Update the stretch from the line containing "The image size is (467, 831)." through the line containing "image which is" by replacing "Describe" with "Identify", leaving everything else unchanged. Give back only those lines.

■ Dataset ■
▬▬▬
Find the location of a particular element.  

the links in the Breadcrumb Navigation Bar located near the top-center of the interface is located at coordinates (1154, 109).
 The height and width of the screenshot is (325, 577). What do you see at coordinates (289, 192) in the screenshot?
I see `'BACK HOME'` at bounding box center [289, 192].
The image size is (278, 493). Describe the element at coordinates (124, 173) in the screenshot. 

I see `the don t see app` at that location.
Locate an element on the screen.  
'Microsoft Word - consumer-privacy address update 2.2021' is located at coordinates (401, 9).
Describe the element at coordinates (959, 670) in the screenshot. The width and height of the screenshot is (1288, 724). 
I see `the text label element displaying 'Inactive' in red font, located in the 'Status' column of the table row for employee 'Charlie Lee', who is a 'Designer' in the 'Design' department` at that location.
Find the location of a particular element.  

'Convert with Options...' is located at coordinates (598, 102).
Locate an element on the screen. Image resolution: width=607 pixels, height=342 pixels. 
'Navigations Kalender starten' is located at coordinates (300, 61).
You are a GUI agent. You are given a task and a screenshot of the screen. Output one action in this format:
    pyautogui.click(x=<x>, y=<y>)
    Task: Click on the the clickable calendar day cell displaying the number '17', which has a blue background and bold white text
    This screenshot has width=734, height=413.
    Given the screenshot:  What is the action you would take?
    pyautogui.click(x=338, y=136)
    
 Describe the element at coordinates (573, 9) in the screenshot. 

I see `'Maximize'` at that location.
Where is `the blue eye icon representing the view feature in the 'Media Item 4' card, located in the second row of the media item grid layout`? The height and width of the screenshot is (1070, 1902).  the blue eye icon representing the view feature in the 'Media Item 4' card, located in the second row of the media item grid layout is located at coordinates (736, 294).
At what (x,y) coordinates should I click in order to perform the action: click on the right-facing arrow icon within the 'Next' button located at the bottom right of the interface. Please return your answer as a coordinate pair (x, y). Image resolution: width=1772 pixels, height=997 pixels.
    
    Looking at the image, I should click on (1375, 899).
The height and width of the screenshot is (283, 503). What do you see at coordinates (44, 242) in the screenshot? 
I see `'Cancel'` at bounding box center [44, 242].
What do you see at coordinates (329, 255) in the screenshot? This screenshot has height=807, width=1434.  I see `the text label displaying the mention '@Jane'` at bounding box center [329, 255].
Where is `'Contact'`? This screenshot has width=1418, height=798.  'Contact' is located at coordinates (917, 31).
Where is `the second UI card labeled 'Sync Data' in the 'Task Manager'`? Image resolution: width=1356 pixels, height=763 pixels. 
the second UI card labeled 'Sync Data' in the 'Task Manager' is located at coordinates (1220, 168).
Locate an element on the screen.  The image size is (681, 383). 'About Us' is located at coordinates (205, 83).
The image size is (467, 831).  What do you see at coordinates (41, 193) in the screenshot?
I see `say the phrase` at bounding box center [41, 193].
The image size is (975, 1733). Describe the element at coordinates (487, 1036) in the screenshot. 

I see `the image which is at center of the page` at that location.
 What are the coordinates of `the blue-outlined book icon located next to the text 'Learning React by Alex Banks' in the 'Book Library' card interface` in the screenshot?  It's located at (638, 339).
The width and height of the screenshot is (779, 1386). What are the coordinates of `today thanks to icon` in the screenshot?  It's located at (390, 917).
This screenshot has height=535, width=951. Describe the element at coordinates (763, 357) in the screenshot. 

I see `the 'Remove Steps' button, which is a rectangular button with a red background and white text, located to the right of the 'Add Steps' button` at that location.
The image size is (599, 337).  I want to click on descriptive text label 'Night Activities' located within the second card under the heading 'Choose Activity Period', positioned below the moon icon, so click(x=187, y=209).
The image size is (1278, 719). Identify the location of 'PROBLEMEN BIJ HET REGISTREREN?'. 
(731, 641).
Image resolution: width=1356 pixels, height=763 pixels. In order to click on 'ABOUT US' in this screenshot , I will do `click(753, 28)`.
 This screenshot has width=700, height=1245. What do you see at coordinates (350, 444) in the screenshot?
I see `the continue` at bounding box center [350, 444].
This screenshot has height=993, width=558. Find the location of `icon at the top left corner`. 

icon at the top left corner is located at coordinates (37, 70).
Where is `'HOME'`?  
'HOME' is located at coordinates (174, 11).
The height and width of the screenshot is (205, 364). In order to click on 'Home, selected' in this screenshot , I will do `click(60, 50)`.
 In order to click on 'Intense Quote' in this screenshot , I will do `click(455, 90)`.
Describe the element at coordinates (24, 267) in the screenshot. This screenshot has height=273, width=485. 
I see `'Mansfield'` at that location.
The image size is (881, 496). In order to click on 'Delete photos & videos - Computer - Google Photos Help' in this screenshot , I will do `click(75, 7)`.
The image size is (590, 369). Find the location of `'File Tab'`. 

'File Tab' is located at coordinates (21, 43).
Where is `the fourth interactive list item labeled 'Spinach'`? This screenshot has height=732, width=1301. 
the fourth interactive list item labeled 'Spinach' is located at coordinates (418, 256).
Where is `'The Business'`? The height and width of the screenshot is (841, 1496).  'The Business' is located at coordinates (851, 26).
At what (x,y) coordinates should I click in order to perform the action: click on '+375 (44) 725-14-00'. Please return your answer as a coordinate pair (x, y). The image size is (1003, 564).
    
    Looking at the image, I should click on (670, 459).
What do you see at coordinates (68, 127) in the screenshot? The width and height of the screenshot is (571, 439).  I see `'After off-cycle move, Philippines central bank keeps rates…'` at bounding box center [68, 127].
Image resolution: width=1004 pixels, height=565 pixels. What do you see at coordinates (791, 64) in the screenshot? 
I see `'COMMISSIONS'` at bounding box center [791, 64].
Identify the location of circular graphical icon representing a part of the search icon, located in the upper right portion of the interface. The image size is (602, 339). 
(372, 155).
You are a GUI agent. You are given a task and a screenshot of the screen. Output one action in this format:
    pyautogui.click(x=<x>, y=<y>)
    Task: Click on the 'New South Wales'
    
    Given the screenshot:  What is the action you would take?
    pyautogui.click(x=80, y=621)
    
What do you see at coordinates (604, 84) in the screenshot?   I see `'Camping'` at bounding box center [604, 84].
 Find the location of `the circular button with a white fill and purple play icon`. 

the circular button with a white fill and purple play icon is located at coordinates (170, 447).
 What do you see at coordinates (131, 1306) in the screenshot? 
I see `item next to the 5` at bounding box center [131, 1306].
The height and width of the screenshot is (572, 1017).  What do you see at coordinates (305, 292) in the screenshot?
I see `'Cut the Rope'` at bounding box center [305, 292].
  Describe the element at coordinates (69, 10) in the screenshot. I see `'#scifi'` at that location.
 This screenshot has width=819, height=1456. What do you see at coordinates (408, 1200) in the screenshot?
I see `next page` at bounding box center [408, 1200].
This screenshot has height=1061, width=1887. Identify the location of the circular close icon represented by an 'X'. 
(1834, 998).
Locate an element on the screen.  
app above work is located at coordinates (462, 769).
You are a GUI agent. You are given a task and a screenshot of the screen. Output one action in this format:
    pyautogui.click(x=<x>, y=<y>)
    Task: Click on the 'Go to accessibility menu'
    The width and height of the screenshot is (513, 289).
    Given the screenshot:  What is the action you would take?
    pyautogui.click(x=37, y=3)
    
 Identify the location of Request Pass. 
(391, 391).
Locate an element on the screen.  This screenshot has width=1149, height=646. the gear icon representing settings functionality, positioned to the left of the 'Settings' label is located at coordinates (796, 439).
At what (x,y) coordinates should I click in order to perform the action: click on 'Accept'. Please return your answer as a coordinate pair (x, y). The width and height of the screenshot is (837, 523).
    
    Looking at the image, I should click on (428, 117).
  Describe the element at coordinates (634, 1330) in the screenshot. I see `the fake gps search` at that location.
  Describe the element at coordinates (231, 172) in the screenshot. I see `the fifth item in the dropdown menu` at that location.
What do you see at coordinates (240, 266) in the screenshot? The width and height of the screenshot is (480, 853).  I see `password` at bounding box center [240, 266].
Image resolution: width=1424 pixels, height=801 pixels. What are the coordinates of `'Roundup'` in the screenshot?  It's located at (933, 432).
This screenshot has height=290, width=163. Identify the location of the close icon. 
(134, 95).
▬▬▬
■ Output ■
The image size is (467, 831).  What do you see at coordinates (41, 193) in the screenshot?
I see `say the phrase` at bounding box center [41, 193].
The image size is (975, 1733). Identify the element at coordinates (487, 1036) in the screenshot. 

I see `the image which is at center of the page` at that location.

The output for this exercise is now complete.